Re: ALTER TYPE 3: add facility to identify further no-work cases

From: Robert Haas <robertmhaas(at)gmail(dot)com>
To: Noah Misch <noah(at)leadboat(dot)com>
Cc: pgsql-hackers(at)postgresql(dot)org
Subject: Re: ALTER TYPE 3: add facility to identify further no-work cases
Date: 2011-01-25 00:18:47
Message-ID: AANLkTimKmCPCjjk-SyE1+ymbwy7FNnfzBcN1A5KT7UY5@mail.gmail.com
Views: Raw Message | Whole Thread | Download mbox | Resend email
Thread:
Lists: pgsql-hackers

On Sun, Jan 9, 2011 at 5:03 PM, Noah Misch <noah(at)leadboat(dot)com> wrote:
> Here I add the notion of an "exemptor function", a property of a cast that
> determines when calls to the cast would be superfluous.  Such calls can be
> removed, reduced to RelabelType expressions, or annotated (via a new field in
> FuncExpr) with the applicable exemptions.  I modify various parse_coerce.c
> functions to retrieve, call, and act on these exemptor functions; this includes
> GetCoerceExemptions() from the last patch.  I did opt to make
> find_typmod_coercion_function return COERCION_PATH_RELABELTYPE when no work is
> needed, rather than COERCION_PATH_NONE; this makes it consistent with
> find_coercion_pathway's use of that enumeration.
>
> To demonstrate the functionality, I add exemptor functions for varchar and xml.
> Originally I was only going to start with varchar, but xml tests the other major
> code path, and the exemptor function for xml is dead simple.
>
> This helps on conversions like varchar(4)->varchar(8) and text->xml.

I've read through this patch somewhat. As I believe Tom also
commented previously, exemptor is a pretty bad choice of name. More
generally, I think this patch is a case of coding something
complicated without first achieving consensus on what the behavior
should be. I think we need to address that problem first, and then
decide what code needs to be written, and then write the code.

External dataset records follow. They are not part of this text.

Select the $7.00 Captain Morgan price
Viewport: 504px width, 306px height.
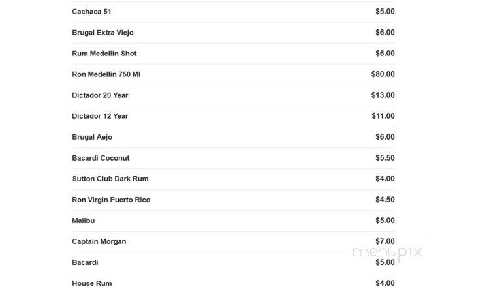click(x=385, y=241)
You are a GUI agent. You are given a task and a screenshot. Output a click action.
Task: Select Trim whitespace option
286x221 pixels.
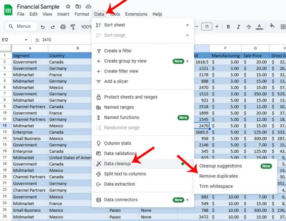click(x=216, y=186)
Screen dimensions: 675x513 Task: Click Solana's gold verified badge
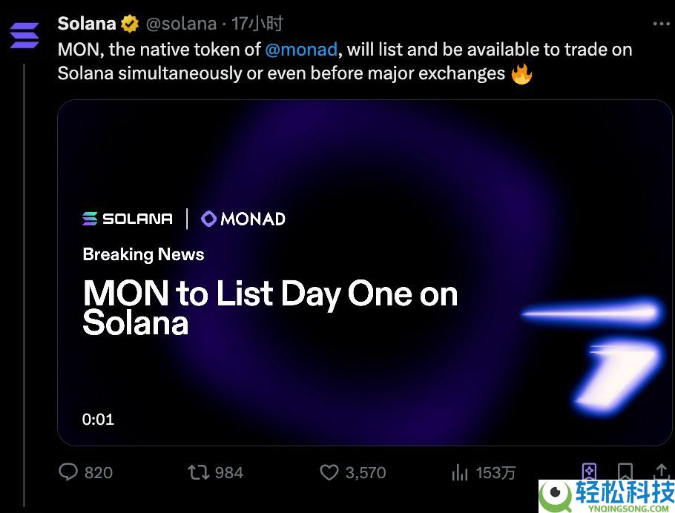coord(129,23)
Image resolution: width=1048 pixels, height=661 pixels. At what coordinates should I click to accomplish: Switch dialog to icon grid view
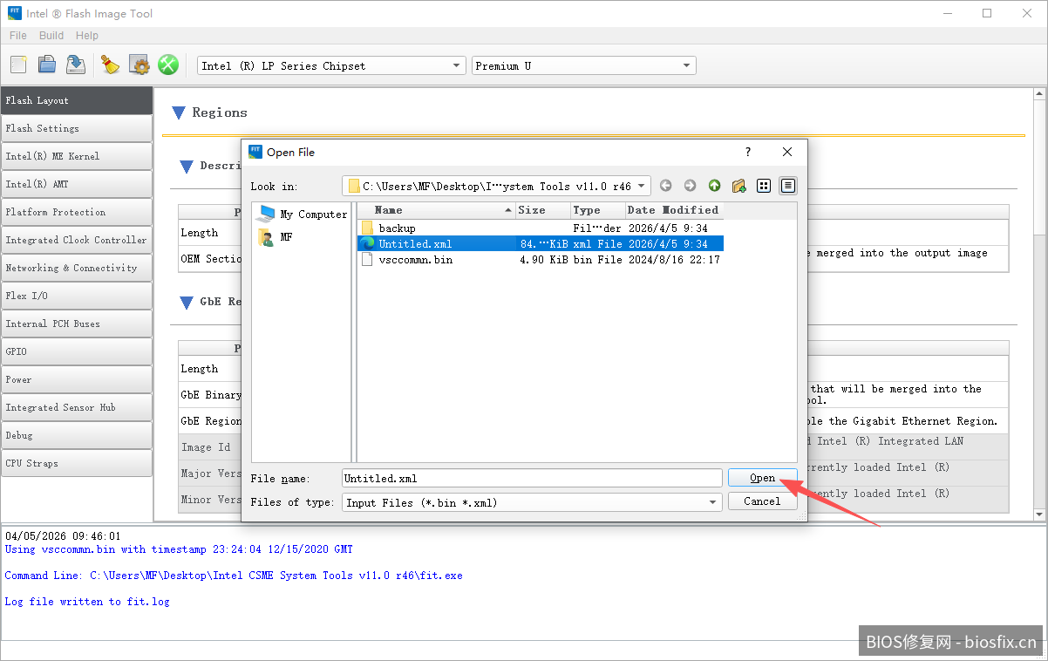(764, 186)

It seems to me that patch two in this series has the right idea: skip
rewriting the table in cases where the types are binary coercible
(WITHOUT FUNCTION) or one is an unconstrained domain over the other.
IIUC, the problem this patch is trying to address is that our current
CAST infrastructure is insufficient to identify all cases where this
is true - in particular, it makes the decision solely based on the
type OIDs, without consideration of the typmods. In general, varchar
-> varchar is not binary coercible, but varchar(4) -> varchar(8) is
binary coercible. I think what this patch is trying to do is tag the
call to the cast function with the information that we might not need
to call it, but ISTM it would be better to just notice that the
function call is unnecessary and insert a RelabelType node instead.

*reads archives*

In fact, Tom already made pretty much exactly this suggestion, on a
thread entitled "Avoiding rewrite in ALTER TABLE ALTER TYPE". The
only possible objection I can see to that line of attack is that it's
not clear what the API should be, or whether there might be too much
runtime overhead for the amount of benefit that can be obtained.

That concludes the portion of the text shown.